The Santa Cruz City Council deputized Valerie and Michael Corral as medical marijuana providers on December 10, 2002.

==WAMM Phytotherapies==
With the passage of Proposition 64 in 2016, recreational cannabis use was legalized in California. Dispensaries began opening in 2018 under the new law, forcing WAMM to shut its doors for legal reasons. Under the new law, there was no legal way compassionate care services like WAMM could donate authorized products to patients. (Note: "Under state regulations that went into effect...compassionate care programs must collect taxes on the market value of cannabis that they give to patients.
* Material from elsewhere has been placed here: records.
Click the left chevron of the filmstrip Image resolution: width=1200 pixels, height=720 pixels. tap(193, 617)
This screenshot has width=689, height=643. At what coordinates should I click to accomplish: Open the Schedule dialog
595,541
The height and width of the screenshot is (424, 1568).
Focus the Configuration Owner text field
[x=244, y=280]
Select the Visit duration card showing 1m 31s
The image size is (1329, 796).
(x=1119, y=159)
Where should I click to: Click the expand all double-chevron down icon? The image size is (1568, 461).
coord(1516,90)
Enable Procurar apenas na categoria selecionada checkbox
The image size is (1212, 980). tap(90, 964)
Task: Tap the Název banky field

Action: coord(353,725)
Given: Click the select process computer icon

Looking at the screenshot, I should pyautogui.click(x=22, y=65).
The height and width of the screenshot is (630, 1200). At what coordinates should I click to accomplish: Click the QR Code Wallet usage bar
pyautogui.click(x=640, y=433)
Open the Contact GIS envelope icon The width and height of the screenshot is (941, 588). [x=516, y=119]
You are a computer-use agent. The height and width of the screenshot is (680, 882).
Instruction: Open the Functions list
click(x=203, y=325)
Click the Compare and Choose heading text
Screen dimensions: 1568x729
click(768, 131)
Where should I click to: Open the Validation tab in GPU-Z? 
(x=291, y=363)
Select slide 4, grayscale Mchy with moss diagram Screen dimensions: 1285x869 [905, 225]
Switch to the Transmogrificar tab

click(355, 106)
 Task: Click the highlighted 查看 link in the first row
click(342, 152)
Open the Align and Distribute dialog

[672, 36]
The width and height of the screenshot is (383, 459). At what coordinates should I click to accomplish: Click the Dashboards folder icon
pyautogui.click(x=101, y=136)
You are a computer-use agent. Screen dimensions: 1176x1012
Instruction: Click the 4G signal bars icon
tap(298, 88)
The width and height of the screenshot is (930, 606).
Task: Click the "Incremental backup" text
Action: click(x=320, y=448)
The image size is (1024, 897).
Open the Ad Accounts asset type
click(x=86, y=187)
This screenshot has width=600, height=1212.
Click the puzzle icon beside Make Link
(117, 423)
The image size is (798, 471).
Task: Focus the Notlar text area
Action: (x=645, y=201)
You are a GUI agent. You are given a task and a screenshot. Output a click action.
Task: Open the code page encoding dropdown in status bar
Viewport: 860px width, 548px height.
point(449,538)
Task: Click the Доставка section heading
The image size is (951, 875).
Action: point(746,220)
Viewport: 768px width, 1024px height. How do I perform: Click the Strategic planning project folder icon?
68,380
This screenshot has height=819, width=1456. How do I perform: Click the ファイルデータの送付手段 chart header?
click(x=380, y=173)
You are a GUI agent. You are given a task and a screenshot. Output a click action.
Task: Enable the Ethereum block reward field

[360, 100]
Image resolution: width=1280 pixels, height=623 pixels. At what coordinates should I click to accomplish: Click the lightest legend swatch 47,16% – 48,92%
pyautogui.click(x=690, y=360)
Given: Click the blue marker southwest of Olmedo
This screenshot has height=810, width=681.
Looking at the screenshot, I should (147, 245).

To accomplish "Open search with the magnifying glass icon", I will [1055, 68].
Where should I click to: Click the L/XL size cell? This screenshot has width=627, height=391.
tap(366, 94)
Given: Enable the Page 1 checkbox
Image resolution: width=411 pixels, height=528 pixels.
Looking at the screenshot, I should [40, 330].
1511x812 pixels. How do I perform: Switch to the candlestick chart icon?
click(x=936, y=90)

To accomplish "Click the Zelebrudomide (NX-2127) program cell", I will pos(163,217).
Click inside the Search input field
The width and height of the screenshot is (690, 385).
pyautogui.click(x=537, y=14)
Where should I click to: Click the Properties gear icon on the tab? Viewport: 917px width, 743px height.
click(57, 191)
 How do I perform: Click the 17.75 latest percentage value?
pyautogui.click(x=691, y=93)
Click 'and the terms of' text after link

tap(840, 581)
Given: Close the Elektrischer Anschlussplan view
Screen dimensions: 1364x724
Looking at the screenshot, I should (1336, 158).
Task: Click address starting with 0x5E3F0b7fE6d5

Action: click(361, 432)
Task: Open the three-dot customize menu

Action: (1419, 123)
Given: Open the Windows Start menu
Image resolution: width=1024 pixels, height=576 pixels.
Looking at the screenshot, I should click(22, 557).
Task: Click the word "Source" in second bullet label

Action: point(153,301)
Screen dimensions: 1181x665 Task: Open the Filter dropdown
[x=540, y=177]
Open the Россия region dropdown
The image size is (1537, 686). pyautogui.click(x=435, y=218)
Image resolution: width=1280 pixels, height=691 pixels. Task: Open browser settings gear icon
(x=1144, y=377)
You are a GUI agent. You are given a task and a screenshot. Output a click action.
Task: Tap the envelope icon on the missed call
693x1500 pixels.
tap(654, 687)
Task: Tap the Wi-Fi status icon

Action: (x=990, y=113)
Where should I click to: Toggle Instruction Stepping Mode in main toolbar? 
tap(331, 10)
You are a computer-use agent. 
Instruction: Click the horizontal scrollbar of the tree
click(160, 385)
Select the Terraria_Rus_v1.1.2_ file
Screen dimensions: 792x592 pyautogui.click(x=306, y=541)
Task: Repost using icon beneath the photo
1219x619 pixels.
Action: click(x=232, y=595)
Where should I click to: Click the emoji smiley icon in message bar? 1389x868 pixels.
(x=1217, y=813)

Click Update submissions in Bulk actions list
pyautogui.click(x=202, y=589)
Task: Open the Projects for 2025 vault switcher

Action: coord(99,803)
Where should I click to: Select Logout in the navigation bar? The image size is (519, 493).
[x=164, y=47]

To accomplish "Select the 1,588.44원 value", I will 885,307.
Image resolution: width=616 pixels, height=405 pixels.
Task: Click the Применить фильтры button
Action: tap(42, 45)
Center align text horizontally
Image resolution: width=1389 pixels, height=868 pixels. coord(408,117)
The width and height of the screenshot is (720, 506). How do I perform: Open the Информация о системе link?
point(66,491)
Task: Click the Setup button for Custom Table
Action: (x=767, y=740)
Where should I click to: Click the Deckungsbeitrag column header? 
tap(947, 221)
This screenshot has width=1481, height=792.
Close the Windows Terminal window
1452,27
Many of these programs say they cannot afford the taxes nor the cost of state and local permits required to obtain cannabis from legal growers." "After the passage of Proposition 64...California began requiring collectives to get licensed like a commercial dispensary. Unable to complete the expensive and complex process, many shut down..."Overnight, our whole system fell apart," said Valerie Corral..."They were so busy counting tax dollars that they put us all out of business." "Frustration runs deep among medical cannabis patients and advocates who — by persuading voters to pass Proposition 215 in 1996 — paved the way for legal weed in California, but now feel left behind in a post-Proposition 64 era. In a profit-centered system focused on recreational sales, they argue there is little consideration for patients and their unique needs. Collectives that once provided cannabis and community largely dissolved nearly five years ago, as California transitioned to a new regulatory framework based around licensed growers and retailers. Dispensaries, which are still prohibited in many parts of the state by local rules, have not widely embraced a replacement program that allows them to donate medical marijuana to patients who cannot afford to buy it. Medical identification cards, which can cost several hundred dollars to renew annually, confer few tangible benefits.") In response to this need, new legislation was written and passed in March 2020. SB-34, The Dennis Peron and Brownie Mary Act, allowed WAMM and other groups like it to reenter the new legal cannabis arena with legitimate licenses of exemption. In 2020, WAMM reorganized and opened its doors as "WAMM Phytotherapies" under the protection of the new law.

==Legacy==
Valerie's Santa Cruz-based group was one small part of a larger coalition of cannabis activists in California, which was informally headquartered at the San Francisco Cannabis Buyers Club with Dennis Peron and Brownie Mary Rathbun. They were in turn joined by Dale Gieringer of the National Organization for the Reform of Marijuana Laws (NORML), and Jeff Jones from the Oakland Cannabis Buyers Cooperative. Together, they worked on drafts in 1995 for the Compassionate Use Act and later Proposition 215 on the 1996 ballot. In 2003, the Los Angeles Times described Valerie as "the face of Santa Cruz's wildly successful medical marijuana initiative" in the wake of harassment from the federal government. Writing for The New York Times Magazine, Michael Pollan called Valerie "the Florence Nightingale and Johnny Appleseed of medical marijuana rolled into one".

==Selected publications==
- Corral, Valerie Leveroni (2001). "Differential Effects of Medical Marijuana Based on Strain and Route of Administration". Journal of Cannabis Therapeutics. 1 (3–4): 43–59.